The Debezium community welcomes anyone that wants to help out in any way, whether that includes reporting problems, helping with documentation, or contributing code changes to fix bugs, add tests, or implement new features. This document outlines the basic steps required to work with and contribute to the Debezium codebase.
Before doing any code changes, it's a good idea to reach out to us, so as to make sure there's a general consencus on the proposed change and the implementation strategy. You can reach us here:
- User chat
- Developers chat - Only for internal development subjects
- Google Group
- Jira
The following software is required to work with the Debezium codebase and build it locally:
- Git 2.2.1 or later
- JDK 11 or later, e.g. OpenJDK
- Apache Maven 3.9.8
- Docker Engine or Docker Desktop 1.9 or later
See the links above for installation instructions on your platform. You can verify the versions are installed and running:
$ git --version
$ javac -version
$ mvn -version
$ docker --version
Debezium uses GitHub for its primary code repository and for pull-requests, so if you don't already have a GitHub account you'll need to join.
Debezium uses the Red Hat Jira instance for issue tracking. If you don't have an account yet, you can create one for free by clicking "Log In" and then signing up with Red Hat's SSO service.
Go to the Debezium repository and press the "Fork" button near the upper right corner of the page. When finished, you will have your own "fork" at https://github.com/<your-username>/debezium
, and this is the repository to which you will upload your proposed changes and create pull requests. For details, see the GitHub documentation.
At a terminal, go to the directory in which you want to place a local clone of the Debezium repository, and run the following commands to use HTTPS authentication:
$ git clone https://github.com/<your-username>/debezium.git
If you prefer to use SSH and have uploaded your public key to your GitHub account, you can instead use SSH:
$ git clone [email protected]:<your-username>/debezium.git
This will create a debezium
directory, so change into that directory:
$ cd debezium
This repository knows about your fork, but it doesn't yet know about the official or "upstream" Debezium repository. Run the following commands:
$ git remote add upstream https://github.com/debezium/debezium.git
$ git fetch upstream
$ git branch --set-upstream-to=upstream/main main
Now, when you check the status using Git, it will compare your local repository to the upstream repository.
You will frequently need to get all the of the changes that are made to the upstream repository, and you can do this with these commands:
$ git fetch upstream
$ git pull upstream main
The first command fetches all changes on all branches, while the second actually updates your local main
branch with the latest commits from the upstream
repository.
________________________
§ Directive 1: From the Debezium contributing guide, list every piece of software it names as required for working with and building the codebase locally, along with its version requirement.
The Debezium contributing guide and the records were taken from unrelated sources.
________________________
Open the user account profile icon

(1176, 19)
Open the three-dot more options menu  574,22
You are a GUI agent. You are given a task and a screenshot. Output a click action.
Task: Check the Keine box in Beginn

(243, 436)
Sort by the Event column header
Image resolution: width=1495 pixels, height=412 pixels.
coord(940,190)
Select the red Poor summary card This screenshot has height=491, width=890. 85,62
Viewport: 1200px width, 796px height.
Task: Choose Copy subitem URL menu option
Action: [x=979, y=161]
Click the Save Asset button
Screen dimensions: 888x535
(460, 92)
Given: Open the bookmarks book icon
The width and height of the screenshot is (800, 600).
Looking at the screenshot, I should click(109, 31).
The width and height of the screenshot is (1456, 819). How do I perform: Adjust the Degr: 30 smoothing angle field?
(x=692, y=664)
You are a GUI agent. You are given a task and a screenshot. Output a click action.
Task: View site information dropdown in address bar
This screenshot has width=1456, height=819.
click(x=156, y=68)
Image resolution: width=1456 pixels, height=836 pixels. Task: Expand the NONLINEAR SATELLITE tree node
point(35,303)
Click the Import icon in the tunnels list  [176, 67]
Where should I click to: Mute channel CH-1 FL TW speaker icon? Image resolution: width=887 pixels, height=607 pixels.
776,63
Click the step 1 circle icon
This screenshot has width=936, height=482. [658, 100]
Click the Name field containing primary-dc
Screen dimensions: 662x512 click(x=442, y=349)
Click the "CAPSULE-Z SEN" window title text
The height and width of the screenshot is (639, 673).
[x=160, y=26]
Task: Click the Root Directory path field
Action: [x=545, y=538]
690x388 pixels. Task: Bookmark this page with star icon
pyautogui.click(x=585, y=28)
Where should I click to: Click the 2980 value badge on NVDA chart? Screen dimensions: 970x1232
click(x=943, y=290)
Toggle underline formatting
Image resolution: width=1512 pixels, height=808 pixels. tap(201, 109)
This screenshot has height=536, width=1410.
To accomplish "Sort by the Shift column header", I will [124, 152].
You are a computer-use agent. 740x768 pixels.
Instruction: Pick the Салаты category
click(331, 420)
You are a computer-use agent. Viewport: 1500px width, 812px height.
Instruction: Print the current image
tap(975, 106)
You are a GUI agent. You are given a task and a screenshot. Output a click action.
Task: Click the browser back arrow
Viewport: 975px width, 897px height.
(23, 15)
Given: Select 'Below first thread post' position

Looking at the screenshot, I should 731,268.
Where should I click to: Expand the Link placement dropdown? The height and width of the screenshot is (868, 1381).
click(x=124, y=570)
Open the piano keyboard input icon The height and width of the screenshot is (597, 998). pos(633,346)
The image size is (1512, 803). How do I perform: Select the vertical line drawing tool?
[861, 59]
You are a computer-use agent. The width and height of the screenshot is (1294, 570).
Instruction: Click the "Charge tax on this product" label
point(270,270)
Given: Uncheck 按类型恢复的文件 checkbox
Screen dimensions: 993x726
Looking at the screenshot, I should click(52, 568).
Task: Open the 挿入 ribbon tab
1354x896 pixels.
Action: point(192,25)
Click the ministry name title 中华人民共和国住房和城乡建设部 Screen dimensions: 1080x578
________________________
§ Directive 2: Count the lines of the records that contain the string "resolution", and reply with the number alone.

§ Exercise result 1:
- Git 2.2.1 or later
- JDK 11 or later, e.g. OpenJDK
- Apache Maven 3.9.8
- Docker Engine or Docker Desktop 1.9 or later

§ Exercise result 2: 4